* **READING PASSAGE**
The US Department of Homeland Security says that its "government brainiacs" are on the verge of rolling out an airport bag scanner which would avoid the need to separate frustrated travellers from their "liquids, gels, sprays" and even "spreads".

Fearless and surprisingly unbuttoned inhouse investigative journal DHS Science and Technology Snapshots tells it how it is:

Remember 2005, when you could still board a plane with shampoo in your bag, toothpaste in your purse, a can of soda in your hand? Do those fluid memories hurt right down to your denture cream?

Washington feels your pain.

And more than just feels, but spends your money (should you be a US taxpayer) on doing something about it. The DHS - far from being made up entirely of flinty-hearted uniformed goons who like nothing more than plundering your treasured liquids and gels - is suiting the action to the word. Magnetic resonance scanners, of the type so popular in the medical world, are being modified so as to "peer through whatever container you’re carrying, divine what’s in it, and let you pass with your bottled water or — during flu season — your hand sanitizer".

* **INFORMATION**
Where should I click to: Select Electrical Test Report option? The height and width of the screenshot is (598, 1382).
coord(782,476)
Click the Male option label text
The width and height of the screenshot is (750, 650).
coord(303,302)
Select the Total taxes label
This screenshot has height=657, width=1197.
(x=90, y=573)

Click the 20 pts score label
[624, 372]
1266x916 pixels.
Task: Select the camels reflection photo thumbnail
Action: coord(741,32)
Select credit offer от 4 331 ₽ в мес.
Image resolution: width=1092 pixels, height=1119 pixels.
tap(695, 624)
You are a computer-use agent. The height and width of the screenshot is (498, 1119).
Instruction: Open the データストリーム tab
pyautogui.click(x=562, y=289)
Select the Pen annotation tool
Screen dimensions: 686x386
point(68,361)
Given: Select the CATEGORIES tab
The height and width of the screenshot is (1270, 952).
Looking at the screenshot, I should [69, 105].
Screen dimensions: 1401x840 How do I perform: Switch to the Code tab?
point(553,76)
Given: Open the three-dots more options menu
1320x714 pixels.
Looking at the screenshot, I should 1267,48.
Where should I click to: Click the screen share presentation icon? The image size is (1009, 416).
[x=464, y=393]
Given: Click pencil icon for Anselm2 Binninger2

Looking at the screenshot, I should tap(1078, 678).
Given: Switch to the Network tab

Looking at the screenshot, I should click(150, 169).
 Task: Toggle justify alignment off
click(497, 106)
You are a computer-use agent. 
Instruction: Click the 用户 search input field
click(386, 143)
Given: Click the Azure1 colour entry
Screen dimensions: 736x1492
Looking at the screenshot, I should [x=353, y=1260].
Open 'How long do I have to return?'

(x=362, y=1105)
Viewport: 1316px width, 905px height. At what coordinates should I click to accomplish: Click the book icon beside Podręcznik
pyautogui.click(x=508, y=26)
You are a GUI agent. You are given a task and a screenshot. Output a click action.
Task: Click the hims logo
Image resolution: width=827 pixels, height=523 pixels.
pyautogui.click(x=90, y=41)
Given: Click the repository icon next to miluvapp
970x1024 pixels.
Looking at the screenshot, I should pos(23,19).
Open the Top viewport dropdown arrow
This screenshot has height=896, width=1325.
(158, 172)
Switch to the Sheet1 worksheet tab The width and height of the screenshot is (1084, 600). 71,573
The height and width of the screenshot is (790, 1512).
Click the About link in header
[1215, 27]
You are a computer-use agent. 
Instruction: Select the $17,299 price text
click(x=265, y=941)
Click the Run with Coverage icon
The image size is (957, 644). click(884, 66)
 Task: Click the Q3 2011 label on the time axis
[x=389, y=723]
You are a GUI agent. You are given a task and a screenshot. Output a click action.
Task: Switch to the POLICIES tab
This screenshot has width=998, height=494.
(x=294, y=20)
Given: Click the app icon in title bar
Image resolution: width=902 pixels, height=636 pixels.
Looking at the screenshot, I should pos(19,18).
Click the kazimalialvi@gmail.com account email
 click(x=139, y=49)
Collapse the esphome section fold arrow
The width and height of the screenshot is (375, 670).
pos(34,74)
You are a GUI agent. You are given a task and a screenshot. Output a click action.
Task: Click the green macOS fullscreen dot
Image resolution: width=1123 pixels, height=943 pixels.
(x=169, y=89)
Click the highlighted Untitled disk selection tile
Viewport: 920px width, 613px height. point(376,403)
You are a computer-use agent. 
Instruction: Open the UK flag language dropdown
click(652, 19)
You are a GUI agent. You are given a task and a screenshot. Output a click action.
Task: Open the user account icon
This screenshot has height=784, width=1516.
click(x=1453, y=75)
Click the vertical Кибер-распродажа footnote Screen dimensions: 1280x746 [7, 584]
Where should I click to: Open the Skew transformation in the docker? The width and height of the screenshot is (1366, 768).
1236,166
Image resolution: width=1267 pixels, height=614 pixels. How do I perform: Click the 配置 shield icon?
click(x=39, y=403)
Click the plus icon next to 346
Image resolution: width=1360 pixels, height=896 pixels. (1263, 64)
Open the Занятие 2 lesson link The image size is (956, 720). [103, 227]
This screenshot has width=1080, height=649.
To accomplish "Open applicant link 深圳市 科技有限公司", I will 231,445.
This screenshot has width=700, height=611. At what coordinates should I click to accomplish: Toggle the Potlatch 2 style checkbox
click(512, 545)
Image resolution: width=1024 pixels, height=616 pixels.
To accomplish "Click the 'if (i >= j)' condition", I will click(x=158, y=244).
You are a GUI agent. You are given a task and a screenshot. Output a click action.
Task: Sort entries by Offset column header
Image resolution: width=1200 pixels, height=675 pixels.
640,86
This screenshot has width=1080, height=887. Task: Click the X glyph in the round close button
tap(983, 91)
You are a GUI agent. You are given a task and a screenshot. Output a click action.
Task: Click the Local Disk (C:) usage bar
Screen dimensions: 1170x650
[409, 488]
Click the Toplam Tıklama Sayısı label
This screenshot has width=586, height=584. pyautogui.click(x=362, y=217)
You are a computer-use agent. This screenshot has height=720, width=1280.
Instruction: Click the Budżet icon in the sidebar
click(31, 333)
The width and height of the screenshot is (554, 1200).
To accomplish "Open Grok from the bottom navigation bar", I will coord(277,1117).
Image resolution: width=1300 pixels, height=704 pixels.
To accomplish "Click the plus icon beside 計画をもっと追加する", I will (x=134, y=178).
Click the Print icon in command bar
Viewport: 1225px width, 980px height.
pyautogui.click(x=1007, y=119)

* **TASK GOAL**
Pick up the article on the Homeland Security scanner for airport liquids after its last sentence and carry it on in the same voice.

* **EXERCISE RESPONSE**
"Government brainiac" Stephen Surko of the Homeland Security Advanced Research Projects Agency (HSARPA) is in charge of the Magnetic Vision Innovative Prototype (or MagViz) project, which he now considers (pdf) ready for commercialisation. The MagViz is still a bit prone to false positives, though, and at the moment it has to be placed inside a "hulking" shielded enclosure to screen out emissions from personal electronics and suchlike.

"To engineer a shielded MagViz in a compact enclosure, the Department will look to the private sector, where ingenuity spells profit," S&T Snapshots breezily assures its readers.

It seems that smaller MagViz scanners of the future might sit behind existing hand-luggage X-rays, or if space didn't permit there might be an extra channel for those wanting to take their spreads, jellies, liquids etc aboard.

“You’d have to wait in a separate line,” concedes Surko, “but at least you could bring along that large bottle of H2O.”

It seems there are still bugs to be ironed out, though. S&TS cautions:

Don’t expect miracles... The challenges may prove a bridge too far. But if the departments of Homeland Security and Energy and the free market can cross each bridge, then traveling with toiletries, snow globes, and drinks may be a thing of the future, rather than the past.